I read this book for an “easy read” during the summer and out of mild curiosity. Designed to be a “familiar talk with young Christians” (presupposing that young Christians know latin and greek of course!) it is not intended to be substantial.

The topic is the use of “wit” and “humour” by Christians, and, in particular, Christian orators and writers. Both terms – “wit” and “humour” – are extensively defined in a manner that would give endless enjoyment to the semantically pedantic. Interestingly, the common device of puns (much used and abused in my familial banter) is considered to be such a worthless device as to not fit in either category:

…everyone is ashamed of a pun: when convicted of having just made one, he is apt to look like a convict; and when one takes him by surprise, he thinks it is just like its impertinence – it hurts his dignity, and though he may laugh, he laughs under protest… To pun is to pound, or beat with a pestle. Can pun mean an empty sound, like that of a mortar beaten, as clench, the old word for pun, seems only a corruption of clink?” (page 19,20)

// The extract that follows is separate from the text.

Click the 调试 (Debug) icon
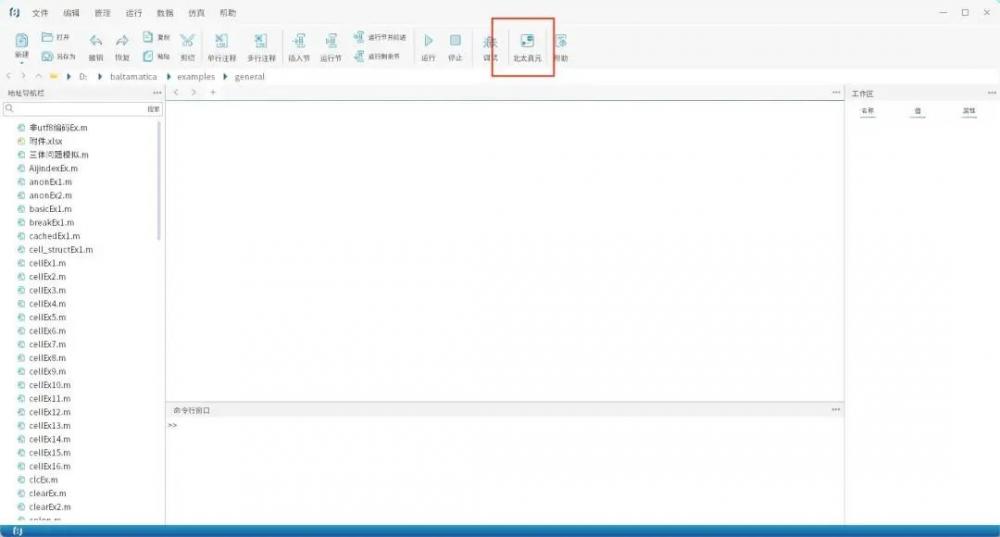tap(490, 42)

The main thesis of the book is that wit and humour can and should be used by Christians, although they can also be abused by Christians. Much is made of an evangelical tendency to avoid humour as worldly frivolity (“evangelical Christians have all something better to think of” (page 39), although the author can find an example of humour in the writings of our friend Mc’Cheyne:

“A camel once provoked our beloved McCheyne to the only approach toa smile in print of which he has been convicted, when, speaking of how a pilgrim feels as he mounts a camel, and as the great thing slowly rises, the good man remarked – I quote from memory – ‘As he goesp up, with you on his back, you feel as if you were bidding farewell to all sublunary things; but when he begins to move, you are again strongly reminded of your terrestrial affinities.'” (page 46)

With more profundity, however, the connection is made between the use of humour and the consequence of freedom that is inherent to the gospel.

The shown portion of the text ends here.